Explainable prototype-based image classification using adaptive feature extractors in medical images.
Authors
Affiliations (5)
Affiliations (5)
- Instituto de Telecomunicações, Leiria, 2411-901, Portugal; ESTG, Polytechnic of Leiria, Leiria, 2411-901, Portugal. Electronic address: [email protected].
- Instituto de Telecomunicações, Leiria, 2411-901, Portugal; ESTG, Polytechnic of Leiria, Leiria, 2411-901, Portugal. Electronic address: [email protected].
- ESTG, Polytechnic of Leiria, Leiria, 2411-901, Portugal; Computer Science and Communications Research Centre, Polytechnic of Leiria, Leiria, 2411-901, Portugal. Electronic address: [email protected].

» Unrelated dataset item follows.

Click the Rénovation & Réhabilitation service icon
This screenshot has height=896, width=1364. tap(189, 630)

- ESTG, Polytechnic of Leiria, Leiria, 2411-901, Portugal; Computer Science and Communications Research Centre, Polytechnic of Leiria, Leiria, 2411-901, Portugal. Electronic address: [email protected].

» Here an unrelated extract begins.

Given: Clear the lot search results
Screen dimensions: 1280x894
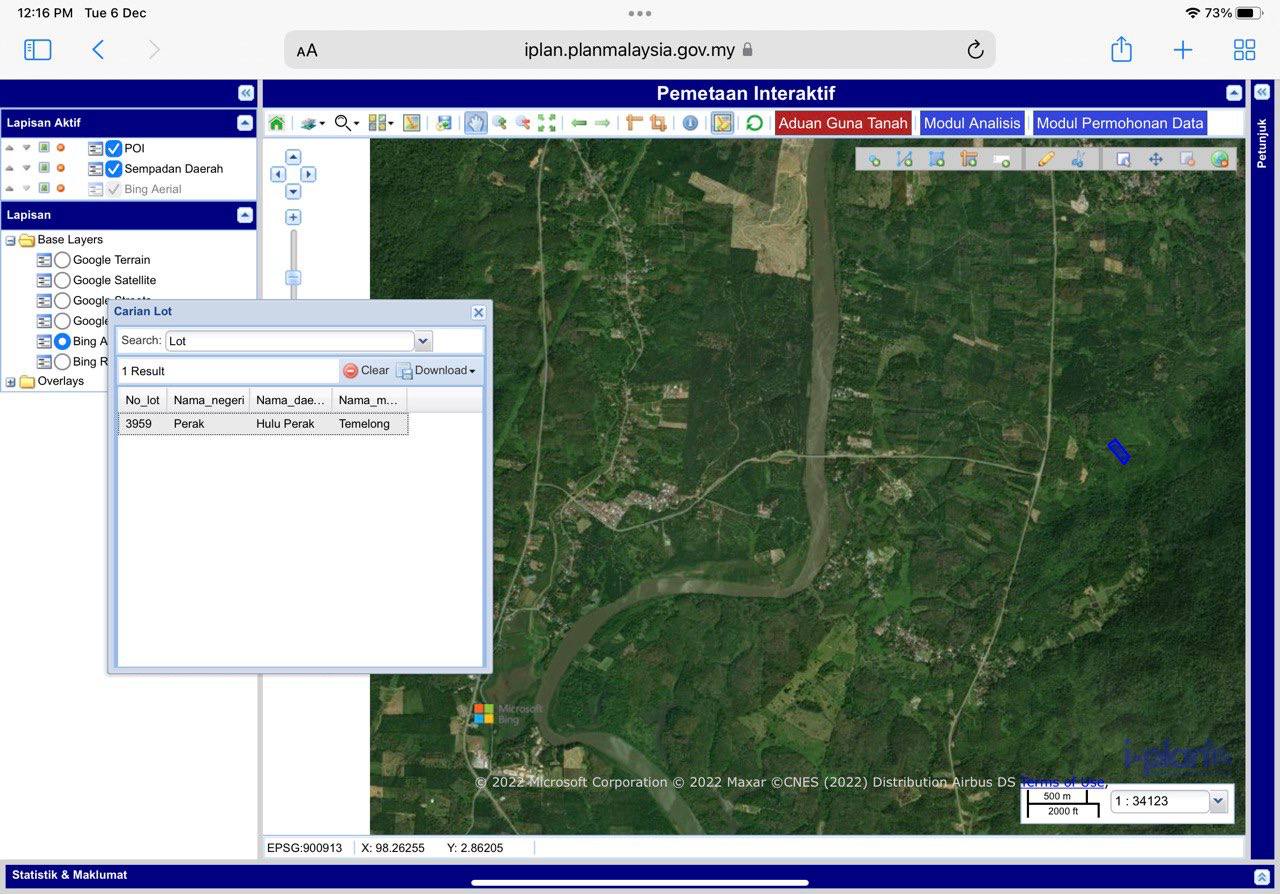Looking at the screenshot, I should pyautogui.click(x=366, y=370).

- Instituto de Telecomunicações, Leiria, 2411-901, Portugal; ESTG, Polytechnic of Leiria, Leiria, 2411-901, Portugal. Electronic address: [email protected].
Abstract
Prototype-based classifiers are a category of Explainable Artificial Intelligence methods that use representative samples from the data, called prototypes, to classify new inputs based on a similarity criterion. However, these methods often rely on pre-trained Convolutional Neural Networks as feature extractors, which may not be adapted for the specific type of data being used, thus not suited for identifying the most representative prototypes. In this paper, we propose a method named Explainable Prototype-based Image Classification, a cluster-oriented training strategy that enhances the performance and explainability of prototype-based classifiers. Our method uses a novel loss function, called Cluster Density Error, to fine-tune the feature extractor and preserve the most representative feature vectors in the latent space. We also use Principal Component Analysis-based approach to reduce the dimensionality and complexity of the feature vectors. We conduct experiments on four medical image datasets and compare the results with those from different prototype-based classifiers and state-of-the-art non-explainable learning methods. The proposed method demonstrated superior explainable capabilities and comparable classification performance to the compared methods. Specifically, the proposed method achieved up to 95.01% accuracy and 0.992 AUC using only 43 prototypes. This translated to an improvement in accuracy and AUC score of 21.54% and 9.06%, respectively, and a substantial reduction in the number of prototypes by 98,38%.